Machine learning systems can identify patterns in data and use those patterns to make predictions.
There are three main types of machine learning: supervised learning, unsupervised learning, and reinforcement learning.
Supervised learning
IIn 2019, one of our FCDO colleagues saw that, despite South African miners being entitled to recompense if they had developed TB or silicosis, very few people were receiving payments. The issue was a massive backlog of X-ray scans, and too few doctors available to read them.

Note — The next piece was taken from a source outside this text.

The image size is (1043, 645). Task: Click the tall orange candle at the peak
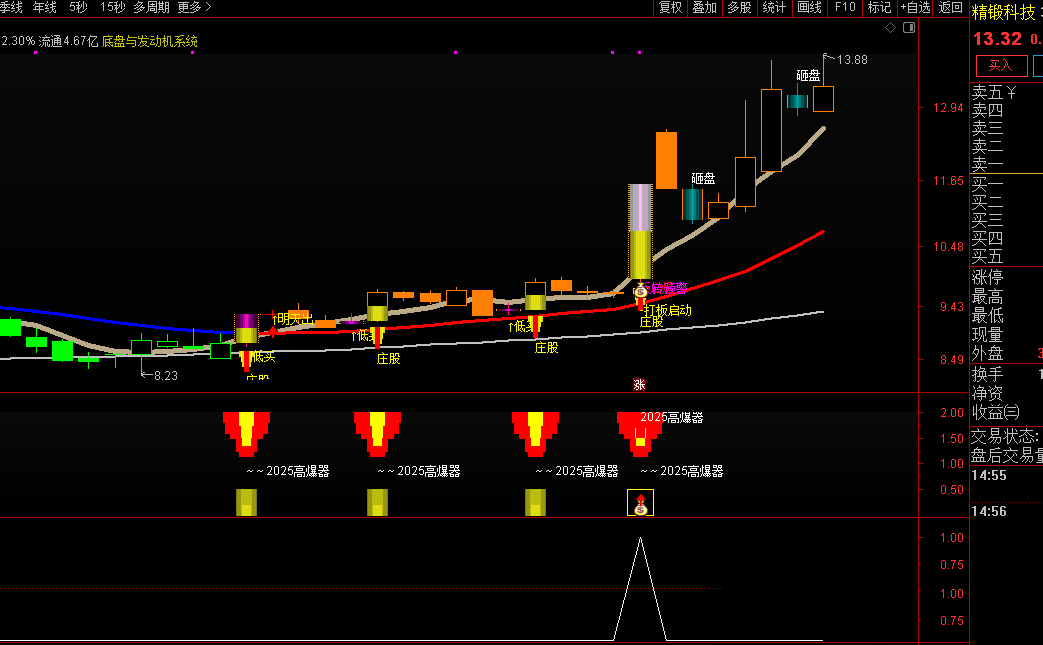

In collaboration with the University of British Colombia, we developed an AI tool which was capable of distinguishing healthy X-rays from those that needed to be checked for respiratory diseases.

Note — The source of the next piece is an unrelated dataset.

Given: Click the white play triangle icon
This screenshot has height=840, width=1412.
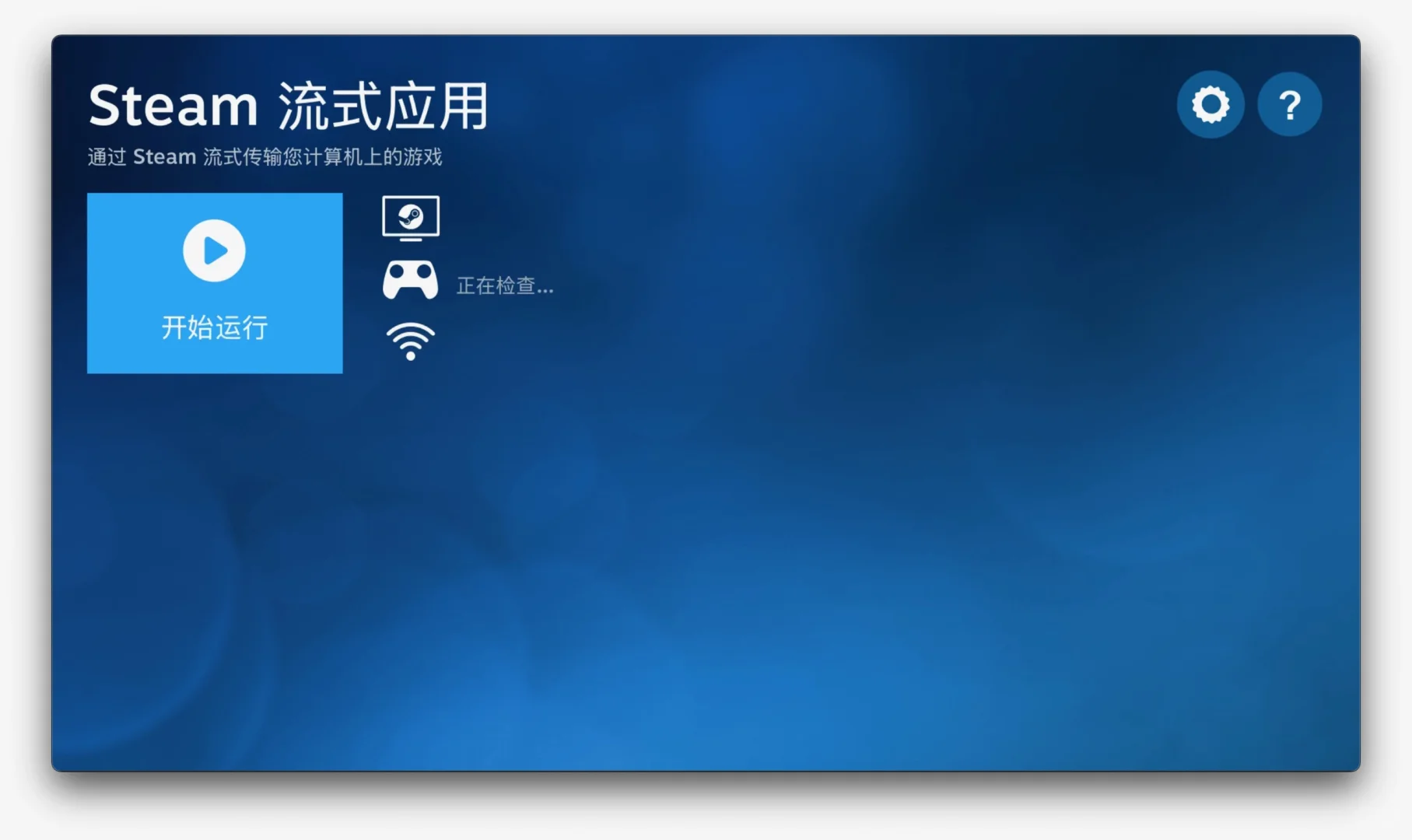Looking at the screenshot, I should click(x=214, y=250).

In supervised machine learning, you start with a training set of labelled data. In this case, a set of X-rays which were correctly labelled by a doctor as either: silicosis present, TB present, or neither present. The system is fed this data and trained to identify patterns underlying the matching of the data with the label. As it learns these patterns, it adjusts its underlying algorithms such that the inputs are accurately matched with the correct labels. Once the model is trained, users can feed in new data which was not part of the training set and the model can correctly identify the output.
Unsupervised learning
Unsupervised learning involves a machine learning application identifying patterns within a dataset and using those patterns to uncover the structures within the data. It does this without being explicitly trained by humans to identify what those structures will be. The key difference is that the training data in unsupervised learning is not labelled, and as such the system does not have a preset range of expected outputs to organise the data.

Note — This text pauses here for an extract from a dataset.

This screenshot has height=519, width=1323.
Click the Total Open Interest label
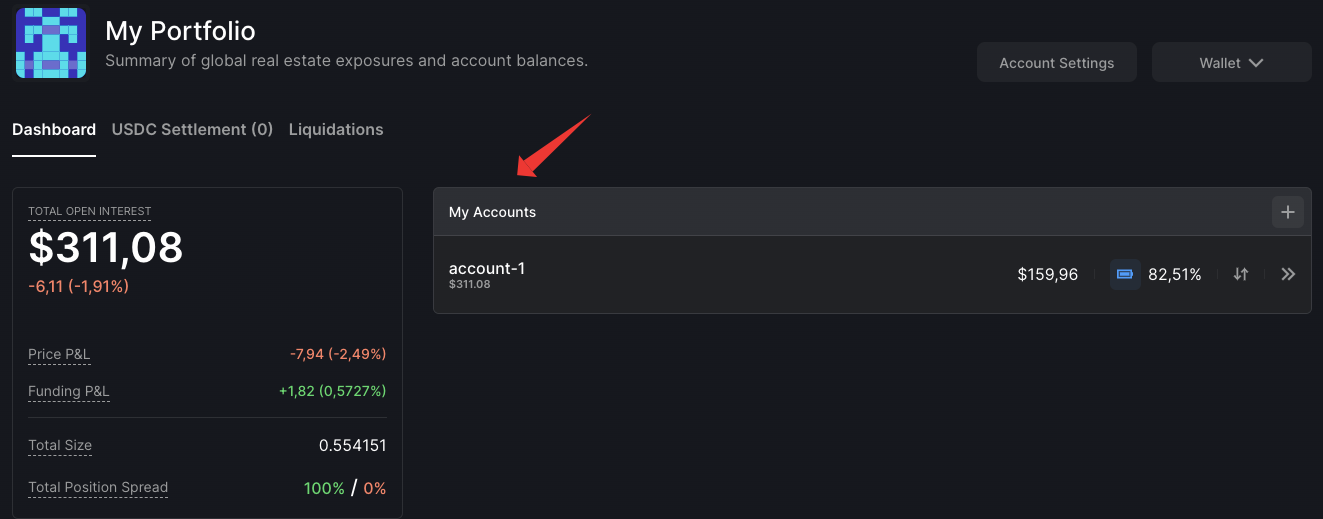(90, 211)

One use-case of unsupervised learning is clustering. Clustering involves the classification of data based on similarities and differences present in data. Suppose you have a database of information about different customers' spending habits (e.g. the frequency of their purchases, the kinds of products they buy, and the amount they spend). The unsupervised machine learning application will look for clusters of similarity between the datapoints and use them to create organic groupings. The system might spot a similarity between certain customers who make frequent, large purchases, and others who make infrequent large purchases. These clusters can then be used by the company to classify customers into specific groups, without explicitly training the system to categories data into specific categories (IBM, nd).
Reinforcement learning:
One of the most famous examples of reinforcement learning comes from DeepMind’s AlphaGo. In 2016, AlphaGo shocked computer scientists by beating a world champion in the ancient game of ‘Go’ – a territory-based board game. In ‘Go’, players make sequential decisions in a dynamic environment (the choice of optimal moves changes based on where the other player goes) and under uncertainty (players don’t know where the other player is going).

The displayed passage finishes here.